Springing From A Boise Backyard


By Jill Kuraitis , 5-22-06

 
 

It’s spring and the squirrels in Boise are on crack. Exploding from their stinky winter nests with squirrely joy, they’re streaking across parks, riverbanks and neighborhoods raiding bird feeders, staking out territory, picking fights with each other and chasing off rival gangs.

And lordy, they are famished. Greedy for anything to fill out their winter bones, our house squirrels are doing their annual turn as little predatory maniacs. The kitchen window is the screen to our distinctly Western backyard habitat, which is home to fox, heron, the occasional hawk, owl, bats, damnpies (damn-magpies) chickadees, snakes, mountain bluebirds, raccoons and our Gang of Seven: Marvin, Aretha, Ike, Tina, Gladys, Smokey and Little Richard.

Experts claim that squirrels are solitary animals, but I swear to you that Marvin and Smokey team up against Little Richard and that Ike is a whipped boy toy who is allowed to follow Tina around. I’ve also seen Aretha gossiping over the fence with Gladys, who has Pips twice a year, as opposed to Gladys’ one litter. And they all gang up for damnpie retaliation, slinging back verbal “oh, yeah?s” at the smarmy tuxedoed pests.
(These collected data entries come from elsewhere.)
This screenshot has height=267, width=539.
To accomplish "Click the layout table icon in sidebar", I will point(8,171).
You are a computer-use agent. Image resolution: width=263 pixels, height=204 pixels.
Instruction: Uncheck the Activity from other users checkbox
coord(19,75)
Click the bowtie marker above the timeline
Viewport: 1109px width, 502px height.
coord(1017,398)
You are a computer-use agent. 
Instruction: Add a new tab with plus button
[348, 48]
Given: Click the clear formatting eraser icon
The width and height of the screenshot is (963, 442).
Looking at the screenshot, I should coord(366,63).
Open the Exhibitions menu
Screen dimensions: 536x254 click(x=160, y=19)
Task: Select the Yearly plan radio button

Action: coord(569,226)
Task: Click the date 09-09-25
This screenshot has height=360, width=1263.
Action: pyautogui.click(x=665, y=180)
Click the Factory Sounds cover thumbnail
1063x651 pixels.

My husband likes the squirrels, but mostly he is amused at how involved I can get along with them. He scoffs at my ability to tell one squirrel from another (who can’t?) pretends to listen when I give him the latest RSS feed from Squirrelville, and can’t disguise a smirk as he watches me rigging up yet another “squirrel-proof” bird feeder that I’ve made with instructions from the internet. He knows – as anybody with squirrels knows – that there is no such thing as squirrel-proof. The little bastards will puzzle out a problem until they can chew it into a woody goo.

But I soldier on, because I want songbirds to come to our yard and not next door, where there is a bird-murdering cat. Of all my goals in life (get elected governor, learn to speak eight languages, sit on the Supreme Court etc.) this one seems actually possible.

All this bird conservation is partly in memory of my mother, who scraped struggling earthworms off the sidewalk after a rain, rehabbed them in a plastic box full of dirt kept on top the washing machine, then released them into the wild. Baby birds fell out of the sky into her hands, and she could coax them to survive. My children have this gift as well.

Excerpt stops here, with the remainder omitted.